Under this option, a number of willing EU Member States, probably on the basis of the present composition of the euro area, would decide to go ahead and develop more intense cooperation in some areas, using all existing legal possibilities to do that. This would neither make it necessary to modify the current EU treaties nor to conclude a new international legal instrument. It could be publicly announced by a Political Declaration of the heads of state or government of the willing EU Member States.
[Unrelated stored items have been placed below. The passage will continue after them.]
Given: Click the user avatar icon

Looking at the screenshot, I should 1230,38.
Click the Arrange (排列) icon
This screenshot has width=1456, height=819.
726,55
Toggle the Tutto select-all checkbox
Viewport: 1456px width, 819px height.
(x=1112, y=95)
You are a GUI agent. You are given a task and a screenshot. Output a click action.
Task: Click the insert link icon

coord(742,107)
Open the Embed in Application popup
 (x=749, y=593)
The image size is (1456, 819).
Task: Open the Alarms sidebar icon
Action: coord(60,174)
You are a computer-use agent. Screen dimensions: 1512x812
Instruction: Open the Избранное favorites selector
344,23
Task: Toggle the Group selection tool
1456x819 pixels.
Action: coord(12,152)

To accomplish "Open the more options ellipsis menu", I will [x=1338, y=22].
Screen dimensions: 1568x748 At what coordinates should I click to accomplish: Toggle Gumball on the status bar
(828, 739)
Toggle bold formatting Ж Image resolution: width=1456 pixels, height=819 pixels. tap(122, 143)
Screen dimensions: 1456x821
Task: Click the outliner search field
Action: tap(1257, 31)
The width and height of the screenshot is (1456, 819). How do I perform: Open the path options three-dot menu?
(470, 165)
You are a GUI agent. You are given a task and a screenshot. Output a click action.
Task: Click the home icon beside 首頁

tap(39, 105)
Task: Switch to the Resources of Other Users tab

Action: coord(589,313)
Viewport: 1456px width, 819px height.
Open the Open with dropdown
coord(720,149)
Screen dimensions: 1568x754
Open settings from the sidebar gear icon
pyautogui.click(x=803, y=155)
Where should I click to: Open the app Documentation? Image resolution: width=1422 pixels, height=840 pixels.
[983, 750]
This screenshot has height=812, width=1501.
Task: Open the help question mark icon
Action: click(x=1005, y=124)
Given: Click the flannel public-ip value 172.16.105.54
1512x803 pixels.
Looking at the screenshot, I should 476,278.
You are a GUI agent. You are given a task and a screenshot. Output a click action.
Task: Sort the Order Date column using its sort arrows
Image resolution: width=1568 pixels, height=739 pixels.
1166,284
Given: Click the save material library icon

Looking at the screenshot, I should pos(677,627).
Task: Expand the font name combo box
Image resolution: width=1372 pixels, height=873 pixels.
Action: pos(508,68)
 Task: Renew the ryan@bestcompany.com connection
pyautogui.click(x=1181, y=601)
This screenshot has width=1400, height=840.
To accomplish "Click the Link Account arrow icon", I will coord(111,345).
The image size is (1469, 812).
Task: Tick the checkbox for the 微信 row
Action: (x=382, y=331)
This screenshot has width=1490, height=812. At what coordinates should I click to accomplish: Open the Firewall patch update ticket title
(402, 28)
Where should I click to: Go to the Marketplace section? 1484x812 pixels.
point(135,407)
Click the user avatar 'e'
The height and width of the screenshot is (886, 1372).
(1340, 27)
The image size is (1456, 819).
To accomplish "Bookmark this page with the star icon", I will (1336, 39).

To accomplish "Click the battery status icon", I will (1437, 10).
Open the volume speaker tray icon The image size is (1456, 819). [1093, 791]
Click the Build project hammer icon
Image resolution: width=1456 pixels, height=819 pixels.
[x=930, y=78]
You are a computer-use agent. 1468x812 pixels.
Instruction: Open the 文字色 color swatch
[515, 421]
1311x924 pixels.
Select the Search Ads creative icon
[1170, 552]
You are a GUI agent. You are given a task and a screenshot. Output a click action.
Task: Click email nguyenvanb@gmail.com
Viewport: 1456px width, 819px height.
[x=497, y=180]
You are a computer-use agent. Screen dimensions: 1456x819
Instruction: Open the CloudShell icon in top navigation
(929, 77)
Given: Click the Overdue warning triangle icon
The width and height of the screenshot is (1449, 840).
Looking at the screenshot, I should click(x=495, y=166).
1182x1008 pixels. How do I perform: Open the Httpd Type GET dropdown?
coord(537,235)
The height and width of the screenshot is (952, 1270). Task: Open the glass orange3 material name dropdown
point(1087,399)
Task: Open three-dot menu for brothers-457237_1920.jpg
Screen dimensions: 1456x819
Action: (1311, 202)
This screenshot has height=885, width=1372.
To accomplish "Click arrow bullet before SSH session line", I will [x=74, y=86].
It would depend on the political will of those states to decide to which matters their enhanced cooperation would apply. Decisions would have to be adopted in accordance with the rules of the treaties and within the EU institutional framework; on this basis, they could be adopted and implemented by the participating Member States only. Some cooperation could also possibly be developed outside the EU institutional framework, on the condition of fully respecting the EU treaties and EU law, as well as the rights of the non-participating Member States.
An assessment of the present situation shows that the European Union does not function well and that it is unable to solve its current fundamental problems.
Its political institutions suffer from weaknesses and deficiencies: this is the case for the Council, the Commission, the European Parliament (EP), as well as for the High Representative of the Union for Foreign Affairs and Security Policy (HR) and the European External Action Service (EEAS).
If the assessment of the present situation in Chapter 2 is correct, it means that while Member States will in the future still be in need of the EU, the EU will not be able to help sufficiently, given its present institutional procedures and rules. The logical answer to this dilemma in theory looks obvious: in order to respond to those needs, it would be necessary to modify the present institutions, their procedures and decision-making processes, as well as to try and conceive a more legitimate democratic control. In order to be adequate and to answer effectively the serious present problems and deficiencies, the amendments to the treaties need to be sufficiently bold. In other words, they should take the shape of a substantive revision of the institutional provisions of the current treaties.
Such a revision would be based on the recognition that with twenty-seven heterogeneous members, and the prospect of welcoming Croatia in 2013 (1 July 2013 was chosen during the European Council session of 23–24 June 2011) and possibly Iceland later, the EU has become an entirely new entity. One may add that some or all of the other western Balkan countries might also join the EU, poss-ibly in the 2020s (Albania, Bosnia-Herzegovina, the Former Yugoslav Republic of Macedonia (FYROM), Kosovo, Montenegro, Serbia). Some are also referring to Georgia, Moldova and even Ukraine, while Turkey is actually negotiating accession now. Such an entity of thirty to thirty-five members could not work properly on the basis of the present system, whose architecture and procedures remain those that were originally conceived for six Member States that had a comparable degree of economic development and the same political desire to integrate. In order to meet this challenge adequately, one should be much more innovative and creative than were the 2003/2004 European Convention and the 2007 IGC on the Lisbon Treaty.